APICOLTURA: UN AIUTO RECIPROCO
Un quadro ben poco rassicurante. Eppure, fortunatamente, come le api sono indispensabili per l’uomo, anche l’uomo può essere importante per le api. «Penso che un certo tipo di apicoltura – continua Nazzi – possa essere considerato una specie di paradigma virtuoso del rapporto uomo-natura.
Infatti, l’apicoltore responsabile si limita a sottrarre alle api il surplus di miele che esse hanno prodotto a causa dell’assistenza ricevuta dall’uomo sotto forma di un riparo, della protezione dai parassiti, del sostentamento in periodi di magra.
E mentre si svolge, questo allevamento comporta, come effetto collaterale, l’arricchimento della flora circostante attraverso l’impollinazione. Dunque un’attività che, se esercitata con coscienza, non toglie alla natura ma, anzi, l’aiuta. Purtroppo però esistono anche forme di apicoltura che sono tutt’altro che sostenibili.
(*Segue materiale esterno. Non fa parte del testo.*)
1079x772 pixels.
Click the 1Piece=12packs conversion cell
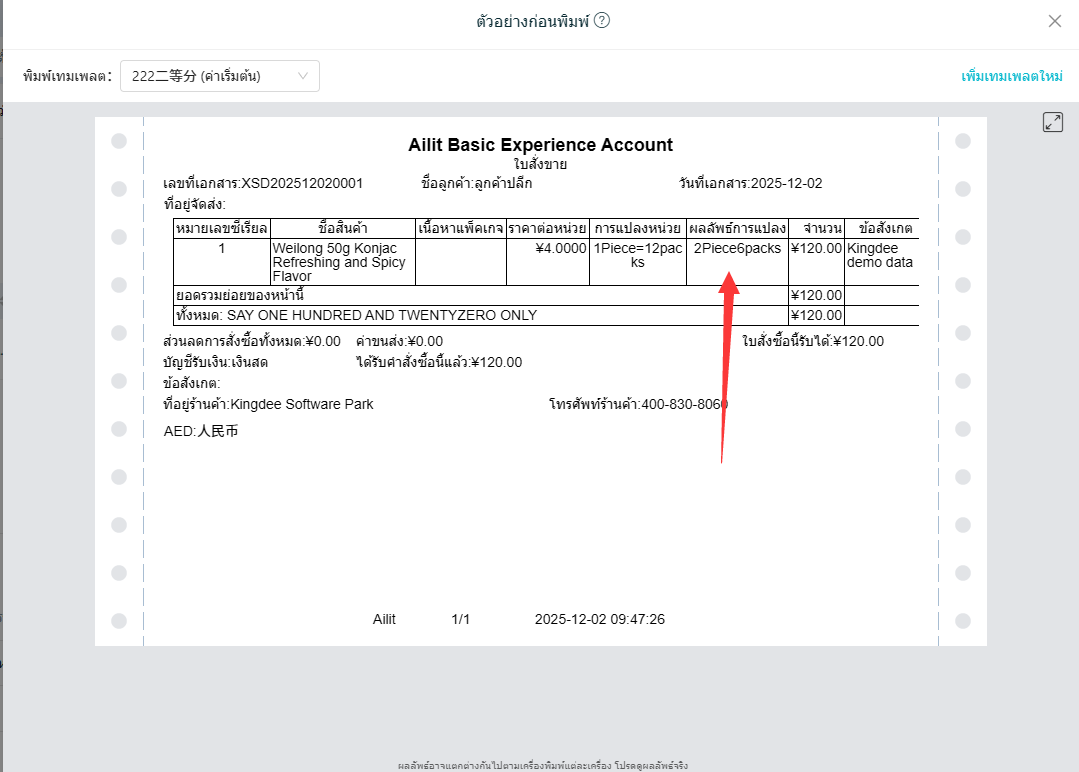pyautogui.click(x=637, y=255)
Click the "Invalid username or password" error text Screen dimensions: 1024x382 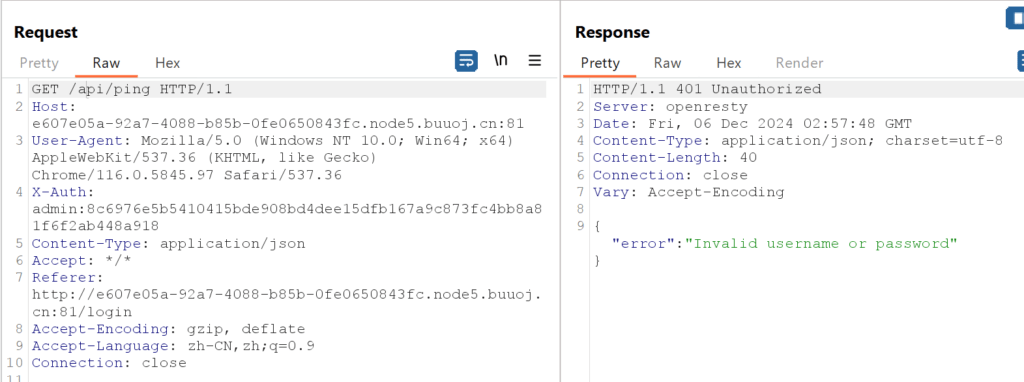[x=821, y=244]
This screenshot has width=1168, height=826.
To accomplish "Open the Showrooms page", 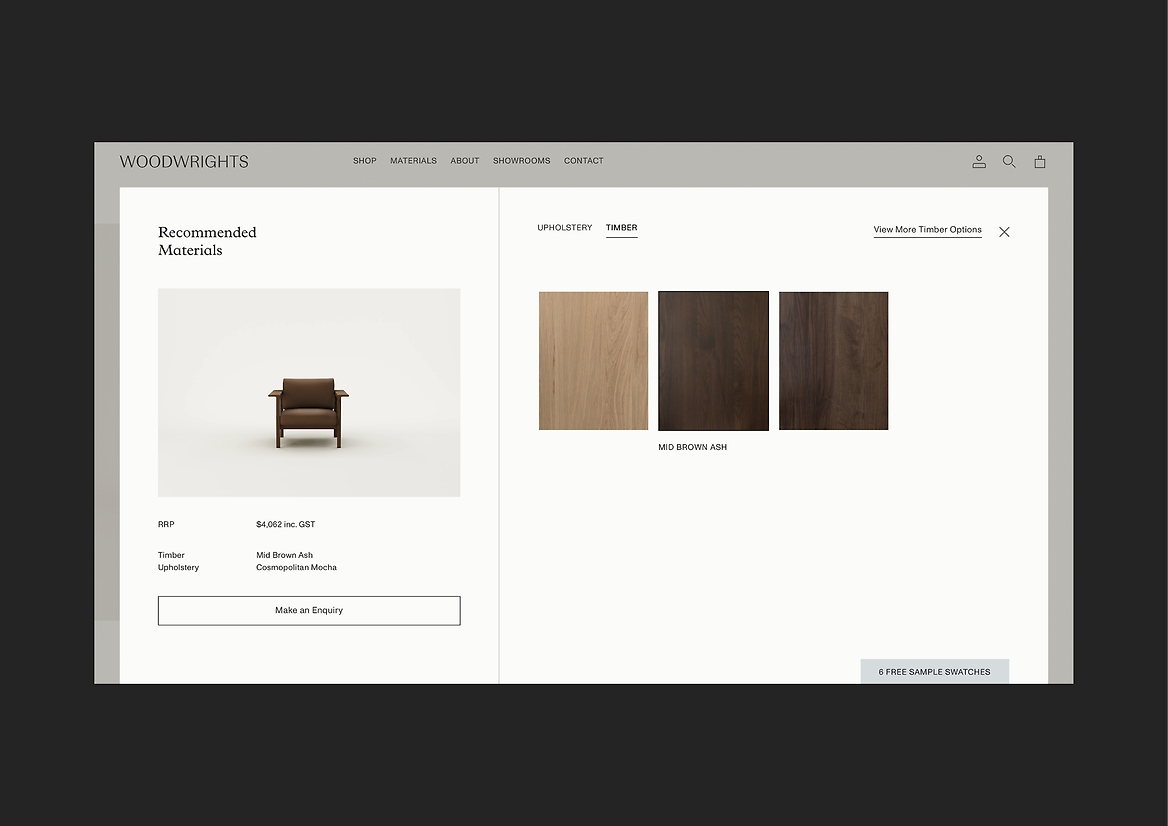I will click(x=521, y=161).
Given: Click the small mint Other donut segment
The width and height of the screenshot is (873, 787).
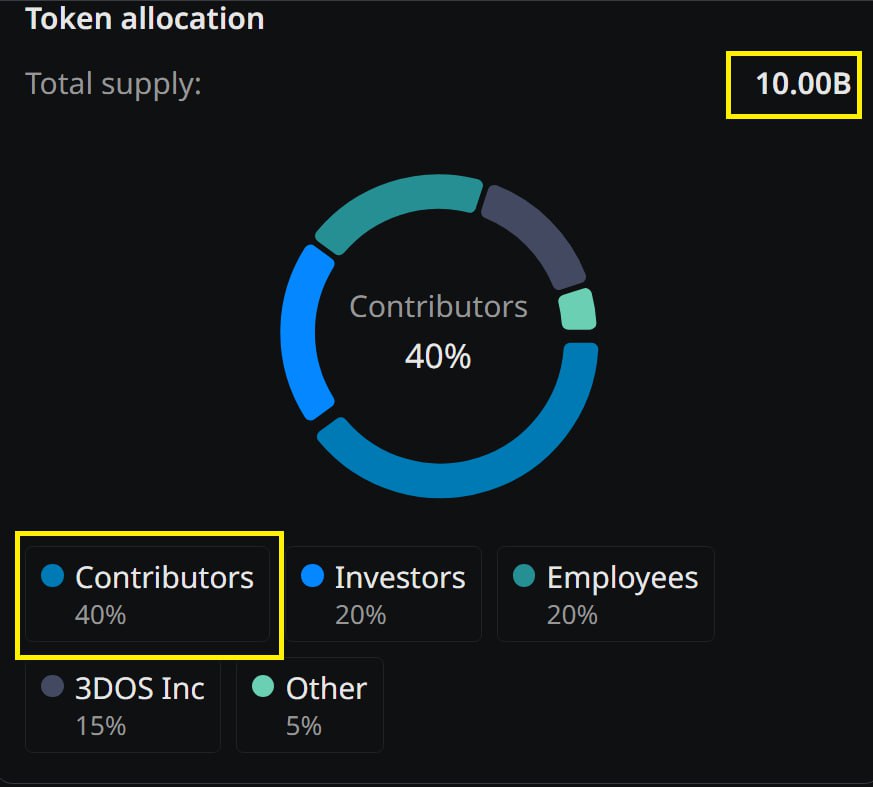Looking at the screenshot, I should coord(578,309).
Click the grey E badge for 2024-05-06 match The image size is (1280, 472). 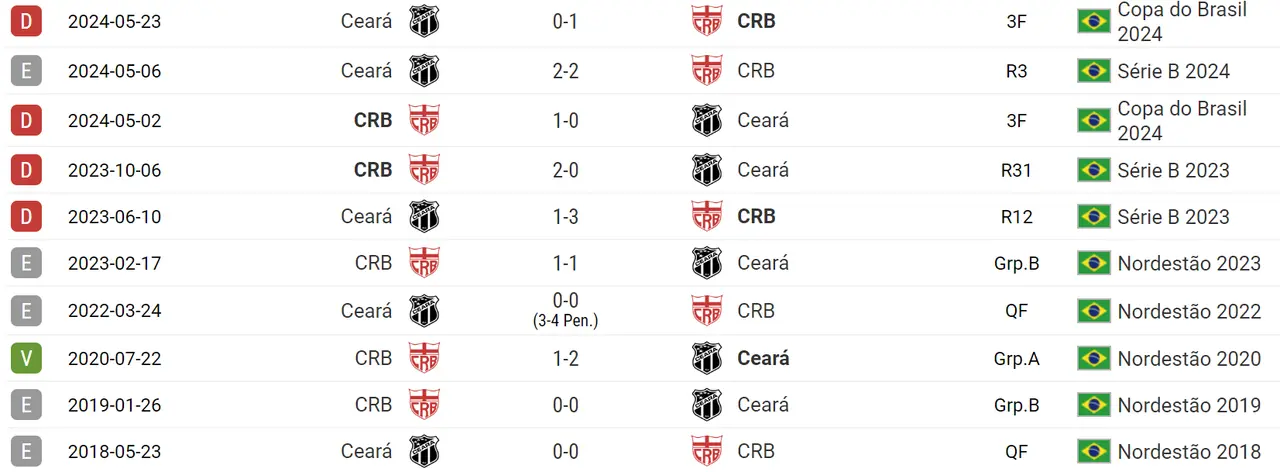(25, 71)
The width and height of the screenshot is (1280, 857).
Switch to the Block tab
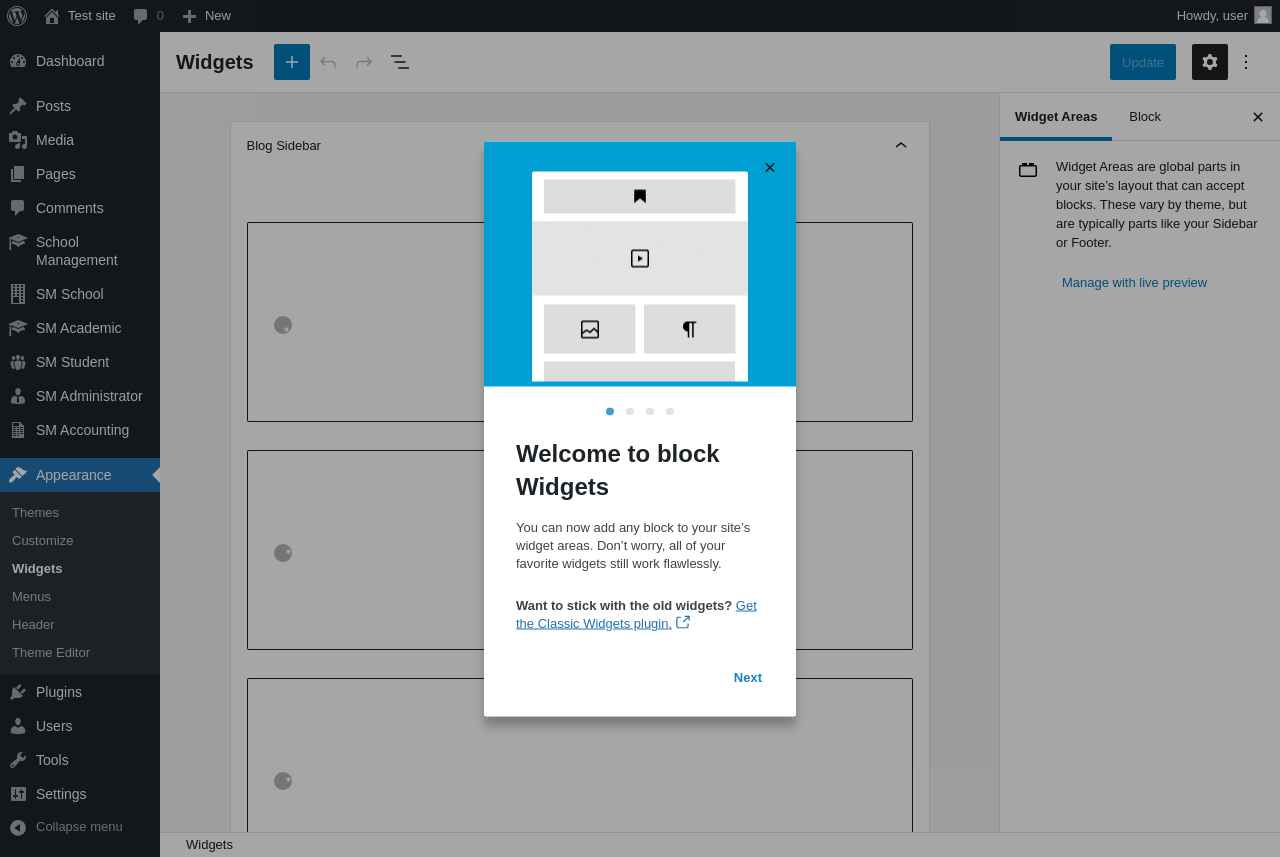click(1144, 117)
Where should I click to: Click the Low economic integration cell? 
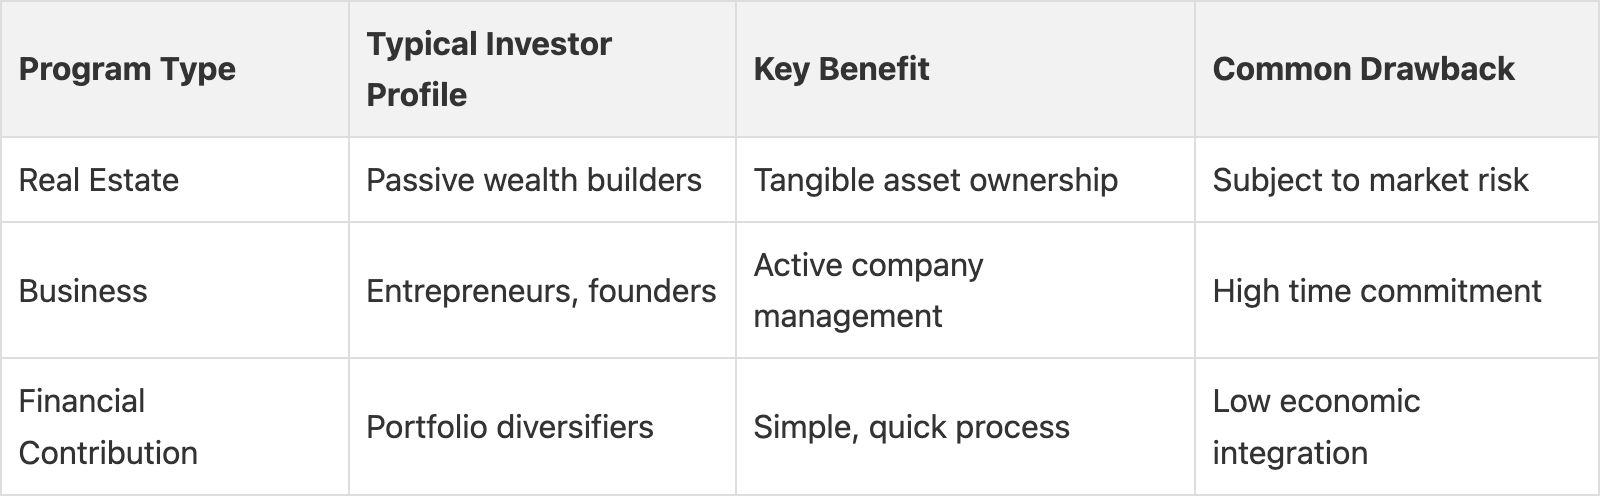pyautogui.click(x=1316, y=427)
Si pensi, ad esempio, a ciò che accade ogni anno in California, dove agli inizi della primavera vengono trasportati due milioni di alveari opportunamente preparati per l’impollinazione dei mandorli.
Qui le api lavorano incessantemente mentre imperversano i trattamenti chimici che le falcidiano. Gli alveari superstiti, vengono trasferiti in Florida dove trascorrono l’inverno prima di ripartire per l’Ovest. Sta a noi scegliere fra queste due alternative».
ACQUISTA CONSAPEVOLE, SALVA LE API
Nel suo libro, infine, Nazzi offre dei suggerimenti per salvaguardare questi piccoli e importanti insetti. Una specie di decalogo che va dalla gestione del proprio giardino fino alla richiesta di azioni consone alla propria amministrazione civica.
Tuttavia un punto fondamentale, ricorda il professore, passa attraverso gli acquisti consapevoli: «Di fatto, l’agricoltura si muove in una certa direzione che può essere nociva per le api perché i consumatori non apprezzano ancora la differenza fra un prodotto ottenuto nel rispetto dell’ambiente e un prodotto convenzionale».